Leslie Bull was born in Eaglehawk and attended California Gully State School. The Bendigo Advertiser reported on July 9, 1915 the following: ‘The recruiting campaign in Eaglehawk, which was initiated by the Borough Council several weeks ago, was further advanced last night, when a largely-attended and enthusiastic meeting was held in the Town Hall under the auspices of the State Parliamentary recruiting Committee. As a result seven young men signed up’.[2]

In that group of seven young Borough lads was Leslie Bull. Ten days later he would enlist formally at the Bendigo Town Hall.

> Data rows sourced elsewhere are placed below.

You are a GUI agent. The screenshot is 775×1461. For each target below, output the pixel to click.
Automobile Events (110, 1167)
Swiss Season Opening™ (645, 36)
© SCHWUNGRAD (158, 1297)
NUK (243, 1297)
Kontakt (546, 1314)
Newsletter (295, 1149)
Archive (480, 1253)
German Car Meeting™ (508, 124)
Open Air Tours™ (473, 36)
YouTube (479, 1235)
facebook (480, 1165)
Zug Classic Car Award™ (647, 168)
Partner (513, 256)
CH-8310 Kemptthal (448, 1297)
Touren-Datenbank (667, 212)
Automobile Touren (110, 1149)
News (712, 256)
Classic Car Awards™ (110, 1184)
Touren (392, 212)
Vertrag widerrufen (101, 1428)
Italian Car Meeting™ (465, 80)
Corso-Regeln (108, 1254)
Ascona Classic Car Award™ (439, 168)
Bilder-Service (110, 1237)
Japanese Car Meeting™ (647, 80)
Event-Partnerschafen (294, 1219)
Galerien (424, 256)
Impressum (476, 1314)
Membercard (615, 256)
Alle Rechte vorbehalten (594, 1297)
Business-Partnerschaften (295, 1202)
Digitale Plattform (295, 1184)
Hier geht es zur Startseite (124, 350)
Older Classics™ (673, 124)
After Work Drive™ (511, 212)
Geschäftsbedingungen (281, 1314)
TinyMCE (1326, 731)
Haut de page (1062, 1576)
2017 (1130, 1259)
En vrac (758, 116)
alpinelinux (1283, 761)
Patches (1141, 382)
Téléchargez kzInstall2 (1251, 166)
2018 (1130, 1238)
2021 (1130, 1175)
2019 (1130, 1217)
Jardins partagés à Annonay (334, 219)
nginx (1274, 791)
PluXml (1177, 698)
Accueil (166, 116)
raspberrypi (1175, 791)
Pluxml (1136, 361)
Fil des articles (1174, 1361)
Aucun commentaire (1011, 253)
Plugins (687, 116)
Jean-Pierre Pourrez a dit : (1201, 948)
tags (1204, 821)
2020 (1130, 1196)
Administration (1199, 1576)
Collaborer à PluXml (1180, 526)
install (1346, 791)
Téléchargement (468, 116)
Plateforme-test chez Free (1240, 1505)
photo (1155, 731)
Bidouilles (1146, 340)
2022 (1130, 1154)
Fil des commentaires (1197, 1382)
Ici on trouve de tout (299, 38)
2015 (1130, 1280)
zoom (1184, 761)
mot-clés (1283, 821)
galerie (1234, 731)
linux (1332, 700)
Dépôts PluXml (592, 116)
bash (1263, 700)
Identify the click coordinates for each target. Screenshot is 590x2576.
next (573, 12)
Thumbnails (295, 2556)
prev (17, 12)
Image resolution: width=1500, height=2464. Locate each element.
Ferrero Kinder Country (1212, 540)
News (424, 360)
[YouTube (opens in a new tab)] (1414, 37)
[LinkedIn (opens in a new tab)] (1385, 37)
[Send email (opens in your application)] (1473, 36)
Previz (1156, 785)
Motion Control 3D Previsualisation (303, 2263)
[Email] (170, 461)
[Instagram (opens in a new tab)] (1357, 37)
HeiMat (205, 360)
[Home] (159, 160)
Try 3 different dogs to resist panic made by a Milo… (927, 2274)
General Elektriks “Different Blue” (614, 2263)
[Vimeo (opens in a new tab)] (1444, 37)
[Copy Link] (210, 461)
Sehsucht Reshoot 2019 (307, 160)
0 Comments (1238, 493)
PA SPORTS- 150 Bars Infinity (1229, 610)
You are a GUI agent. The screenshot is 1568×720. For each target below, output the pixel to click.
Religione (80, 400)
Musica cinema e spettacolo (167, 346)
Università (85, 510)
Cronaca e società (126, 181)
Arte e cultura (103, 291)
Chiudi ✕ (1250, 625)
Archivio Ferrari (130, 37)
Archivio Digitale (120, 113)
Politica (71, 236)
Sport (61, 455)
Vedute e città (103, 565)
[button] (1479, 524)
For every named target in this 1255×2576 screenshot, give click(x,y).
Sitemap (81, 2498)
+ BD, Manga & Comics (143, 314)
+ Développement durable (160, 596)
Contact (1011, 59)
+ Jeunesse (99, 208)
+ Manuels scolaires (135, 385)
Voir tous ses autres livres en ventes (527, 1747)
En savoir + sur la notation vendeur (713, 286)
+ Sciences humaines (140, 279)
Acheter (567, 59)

Training took place at Seymour before Leslie embarked for war on October 11, 1915. On arrival in Egypt he was now designated as a ‘Driver’ the equivalent to a Private responsible for moving amunition and artillery by horses in the Divisional Ammunition Column 1. Records do not indicate whether he arrived in time to take part in failed Gallipoli Campaign. 

By March 1916 he left Egypt with his unit to join the British Expeditionary Force (BEF) and sailed for France.

By November 1916, he is ‘Taken on Strength’ into the Field Artillery Brigade and spends a year at the front line. He is punished for disipline issues during that year before he takes part in the distatsourous Ypres campaign where he awarded a medal for bravery. He is wounded in action just a few days later on October 8. He is treated behind the lines in France and returns to his unit on October 31st when he is awarded the Military Medal. He would serve out the remaining 1918 year again with discipline and health issues and being promoted and demoted retaining the final rank of Corporal. He would return to Australia in April 1919.

 

Born: Eaglehawk 1895

Service Number: 5809

Address on Enlistment: Clark Street, Eaglehawk

School: California Gully

Enlisted: 19 July 1915

Age at Enlistment: 19

Occupation: Miner 

Embarked: HMAT A71 Nestor on 11 October 1915

Served: Western Front.

Unit: Divisional Ammunition Column 1

Final Rank: Corporal

Fate: Returned to Australia April 30, 1919

Died: unknown

Medal Source: 'Commonwealth Gazette' No. 31

Date: 7 March 1918

 

During operations at WESTHOEK on the 1st, 2nd and 3rd October, 1917.

‘On October 3rd, rain fell and the showery night resembled that of September 20th. The attack was to be at dawn- 6am. Forty minutes before that time, onlookers a mile in rear suddenly saw and heard the signs that at such a moment they most dreaded. German flares white and yellow, hazy in the drizzle, rose in sheaves on the Australian front, and presently the ‘crump crump’ of a heavy German barrage in the direction could be heard. It seemed a certain that the assembling troops had been detected and a barrage was laid on.’[3] 

 

[1] Australian War Memorial website https://www.awm.gov.au/visit/exhibitions/captured/official/western/ypres
[2] Bendigo Advertiser, 9 July 1915. P.3

[3] Anzac to Amiens, C.E.W.Bean. Penguin Books.2014. P. 369 – 370.